== SET PROBLEM ==
Retype the data word for word, from the line containing "The image size" through the line containing "tap(1620, 557)", both included. Leave the pictures out of your answer.

─── SUPPLIED DATA ───

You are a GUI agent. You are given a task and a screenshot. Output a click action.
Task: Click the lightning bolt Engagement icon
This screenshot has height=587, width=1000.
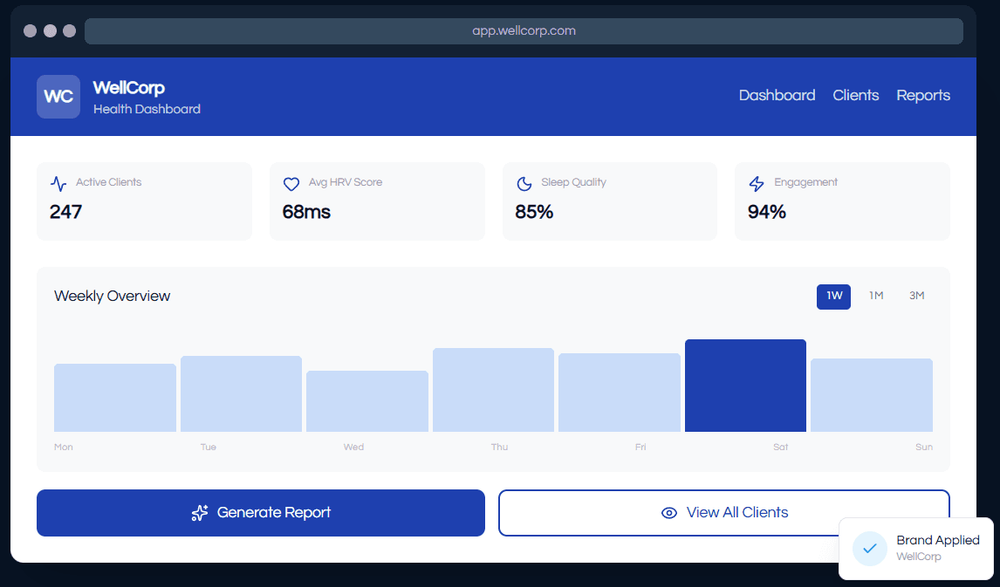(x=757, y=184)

───
─── SUPPLIED DATA ───

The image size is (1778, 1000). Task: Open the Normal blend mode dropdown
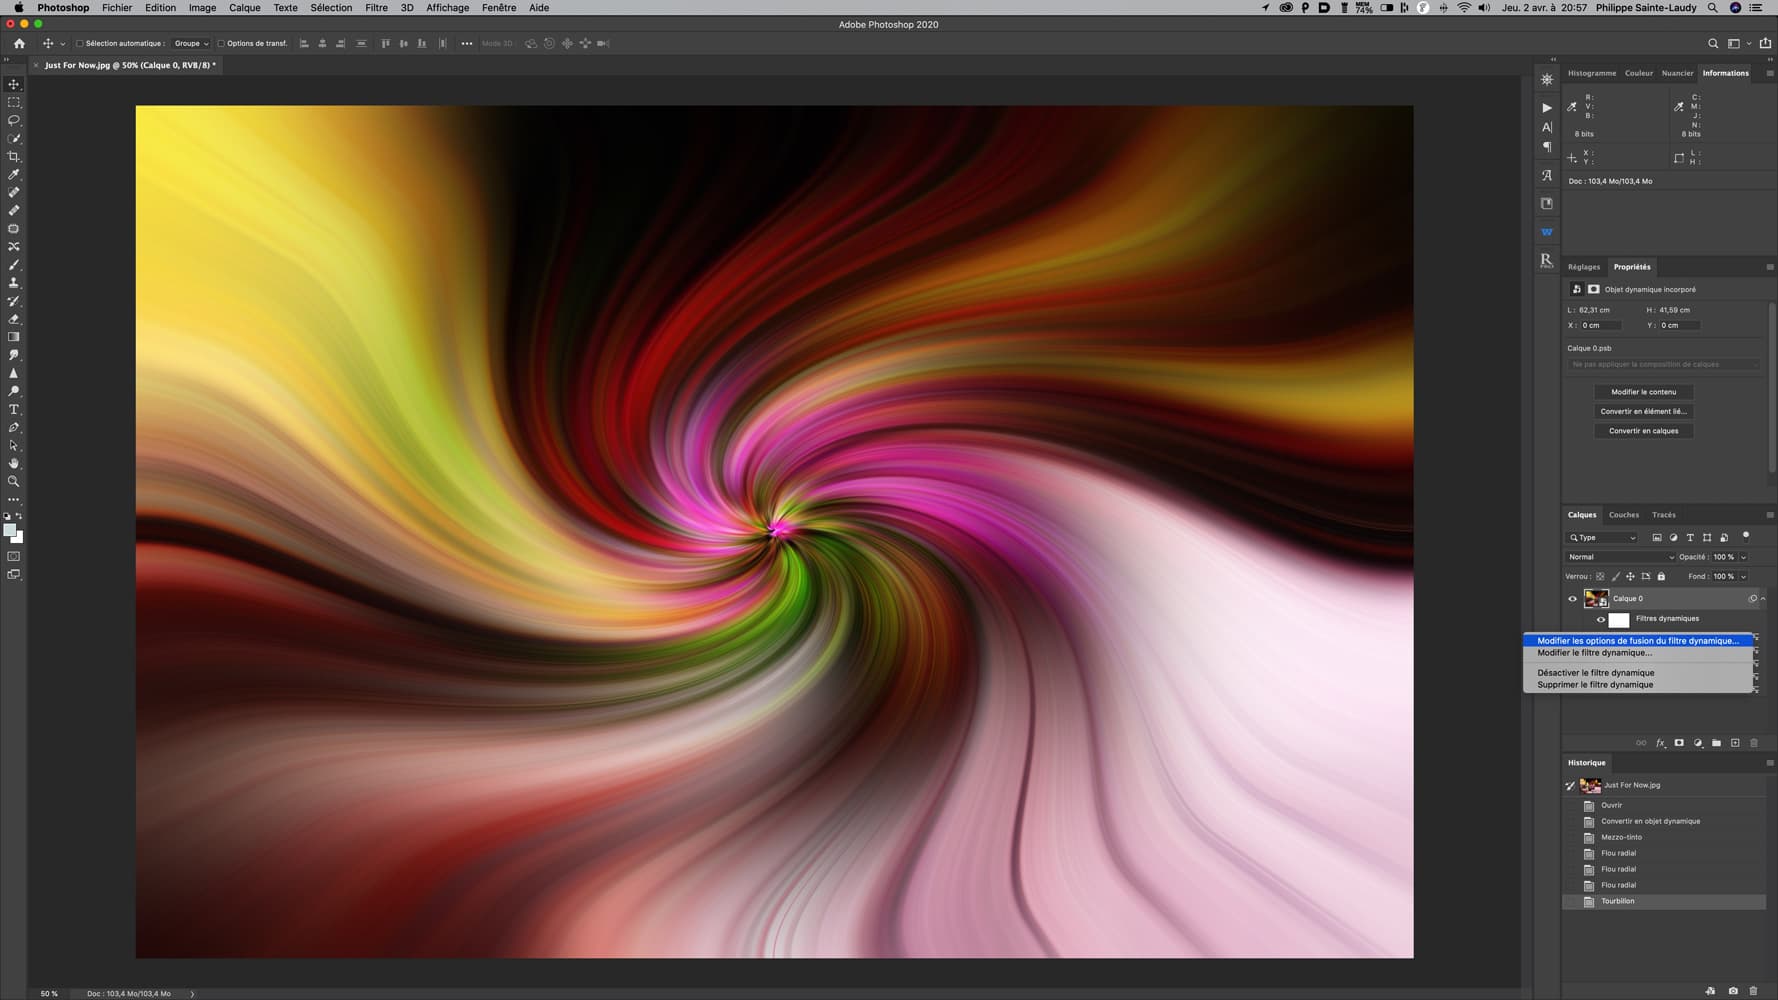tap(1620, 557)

───

== THE OUTPUT ==
The image size is (1778, 1000). Task: Open the Normal blend mode dropdown
tap(1620, 557)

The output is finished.